# What you will do
Transcribe exactly the stretch of lines beginning at the one containing "Task: Open the 文件(F) menu" and closing with the last line of the entries below. Omit images.

Dataset entries:
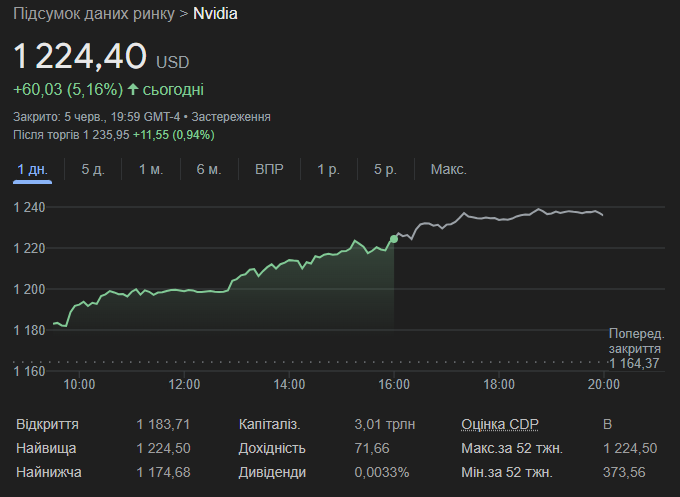This screenshot has width=680, height=497.
Task: Click the green up-arrow next to сьогодні
Action: [133, 90]
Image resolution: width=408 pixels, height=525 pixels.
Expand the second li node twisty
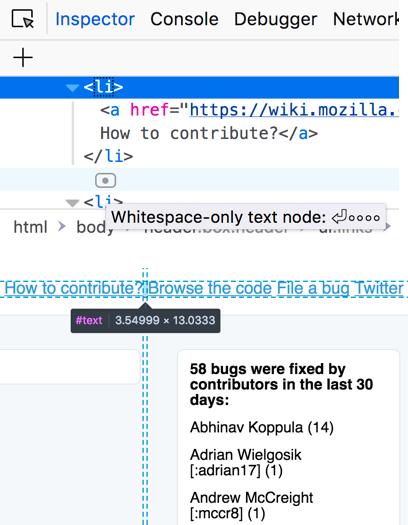(72, 203)
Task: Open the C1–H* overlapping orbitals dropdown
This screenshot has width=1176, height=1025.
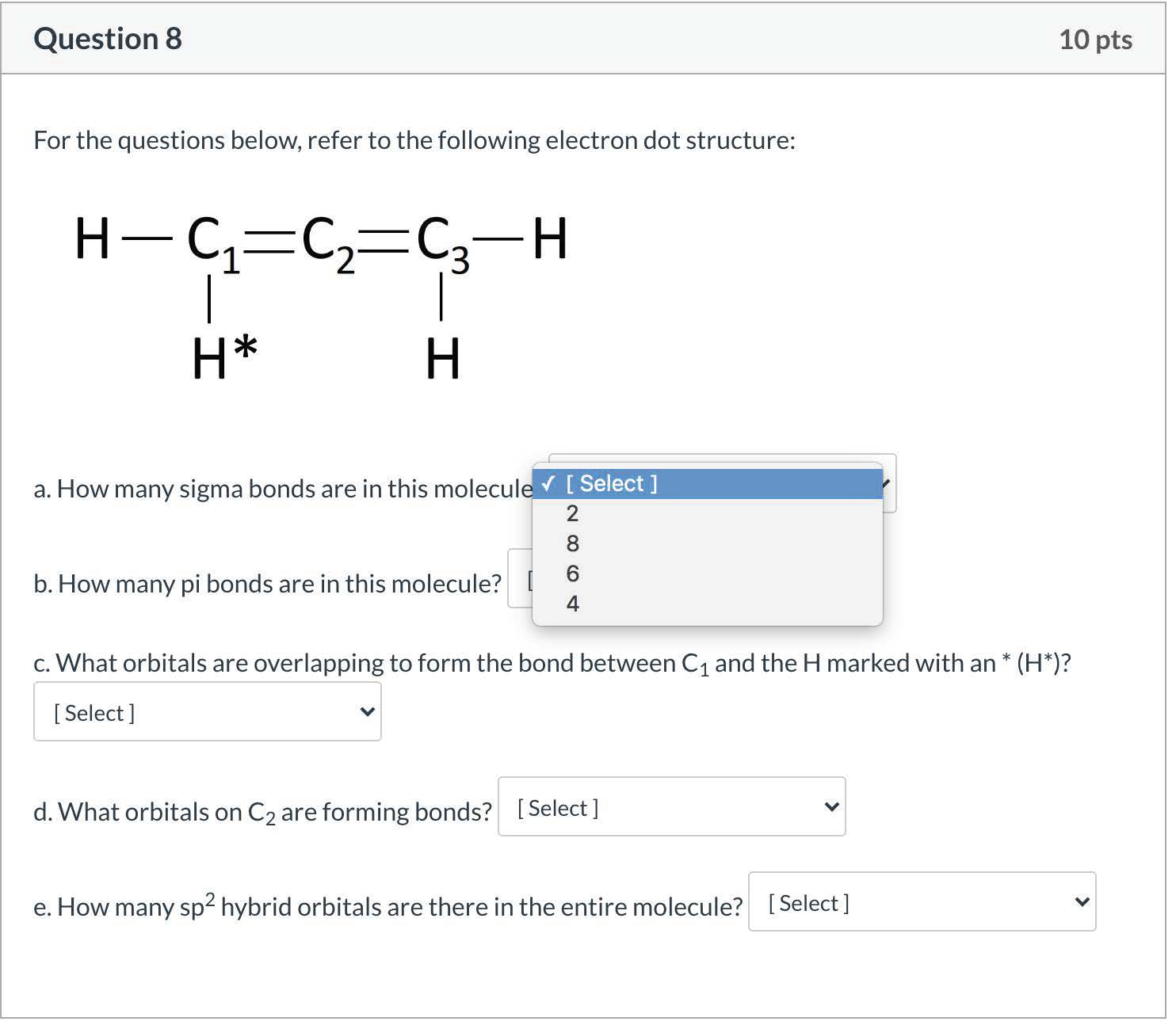Action: coord(207,712)
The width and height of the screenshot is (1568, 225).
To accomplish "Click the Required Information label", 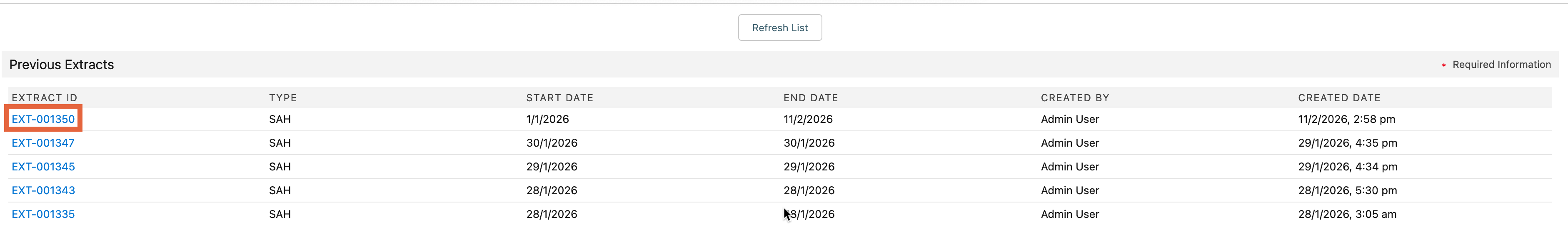I will (x=1501, y=65).
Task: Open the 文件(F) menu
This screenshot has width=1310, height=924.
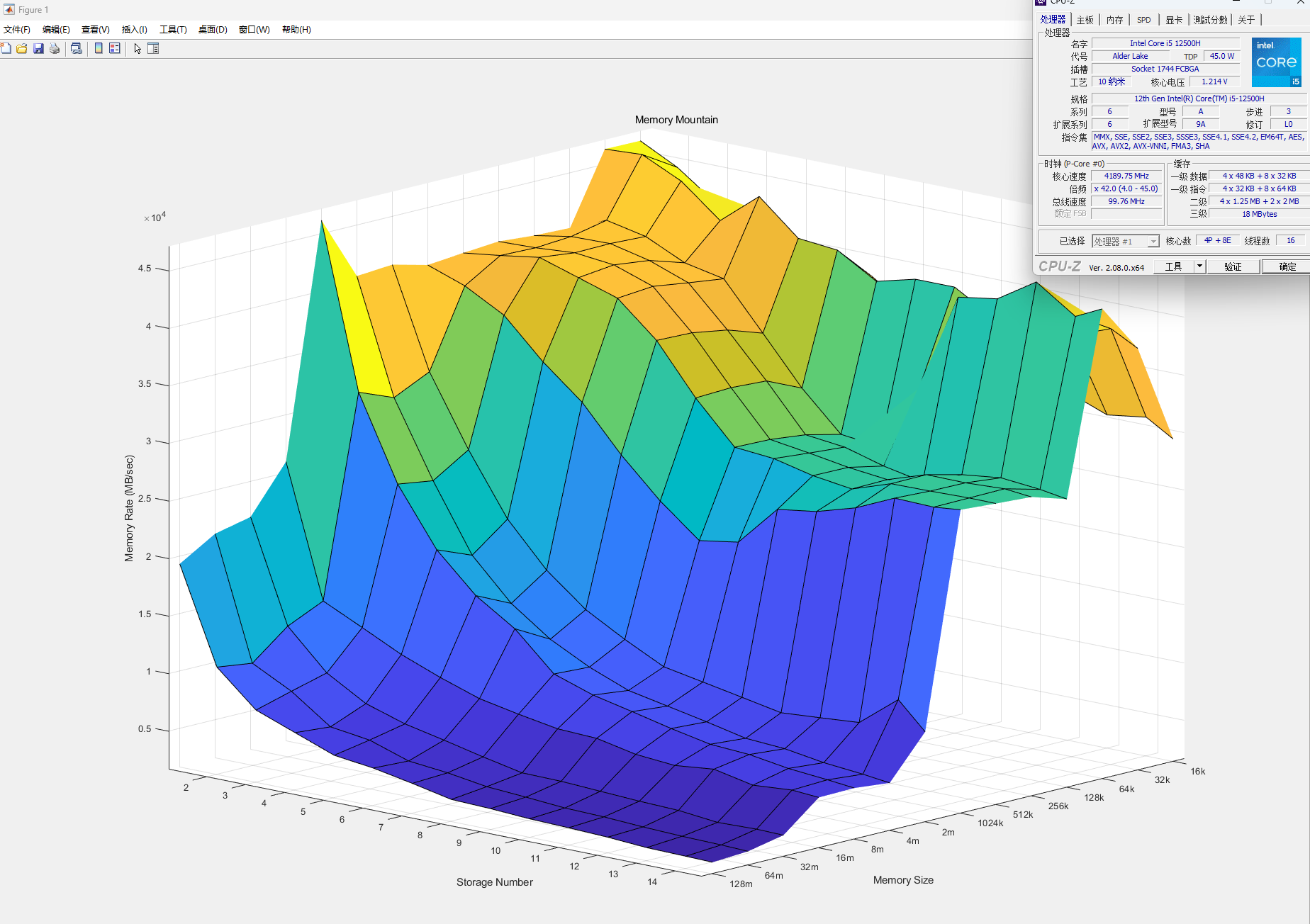Action: [17, 29]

# Expected output
Task: Open the 文件(F) menu
This screenshot has width=1310, height=924.
Action: [17, 29]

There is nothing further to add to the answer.